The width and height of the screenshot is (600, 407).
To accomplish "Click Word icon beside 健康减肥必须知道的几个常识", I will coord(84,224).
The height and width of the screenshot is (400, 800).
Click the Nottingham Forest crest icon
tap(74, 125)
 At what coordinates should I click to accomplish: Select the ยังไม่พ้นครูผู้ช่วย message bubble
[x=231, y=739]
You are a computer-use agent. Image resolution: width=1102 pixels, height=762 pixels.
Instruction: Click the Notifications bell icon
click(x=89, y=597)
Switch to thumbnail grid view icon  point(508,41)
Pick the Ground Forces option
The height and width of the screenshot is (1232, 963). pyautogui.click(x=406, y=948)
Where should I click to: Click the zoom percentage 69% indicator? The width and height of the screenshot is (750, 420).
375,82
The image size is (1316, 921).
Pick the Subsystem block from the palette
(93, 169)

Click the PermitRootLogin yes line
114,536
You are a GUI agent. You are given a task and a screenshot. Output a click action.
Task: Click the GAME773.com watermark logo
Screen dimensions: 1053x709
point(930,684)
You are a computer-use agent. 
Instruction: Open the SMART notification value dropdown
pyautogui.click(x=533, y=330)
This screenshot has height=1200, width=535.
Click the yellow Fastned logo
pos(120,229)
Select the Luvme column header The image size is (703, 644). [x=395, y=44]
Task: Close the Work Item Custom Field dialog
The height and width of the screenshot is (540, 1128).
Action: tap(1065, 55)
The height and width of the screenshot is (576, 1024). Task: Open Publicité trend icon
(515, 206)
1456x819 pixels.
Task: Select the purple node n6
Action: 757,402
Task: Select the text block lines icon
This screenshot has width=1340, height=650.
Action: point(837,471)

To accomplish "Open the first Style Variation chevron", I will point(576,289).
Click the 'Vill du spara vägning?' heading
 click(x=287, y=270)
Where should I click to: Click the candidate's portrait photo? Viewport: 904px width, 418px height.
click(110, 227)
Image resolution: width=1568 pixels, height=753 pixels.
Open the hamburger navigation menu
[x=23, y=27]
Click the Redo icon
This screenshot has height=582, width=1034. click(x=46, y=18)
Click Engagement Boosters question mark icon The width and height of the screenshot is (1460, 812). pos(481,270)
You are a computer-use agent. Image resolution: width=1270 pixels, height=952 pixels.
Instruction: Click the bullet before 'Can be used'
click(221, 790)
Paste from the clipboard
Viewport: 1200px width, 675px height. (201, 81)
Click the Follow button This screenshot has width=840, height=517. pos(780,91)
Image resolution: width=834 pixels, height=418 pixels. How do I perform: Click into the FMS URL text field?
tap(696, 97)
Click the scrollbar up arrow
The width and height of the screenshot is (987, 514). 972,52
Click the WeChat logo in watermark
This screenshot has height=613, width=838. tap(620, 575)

........

*What to work on*
Would you show all lines of the material above that contain the word "size"?

*Result*
The image size is (1316, 921).
Select the Luvme column header The image size is (703, 644). [x=395, y=44]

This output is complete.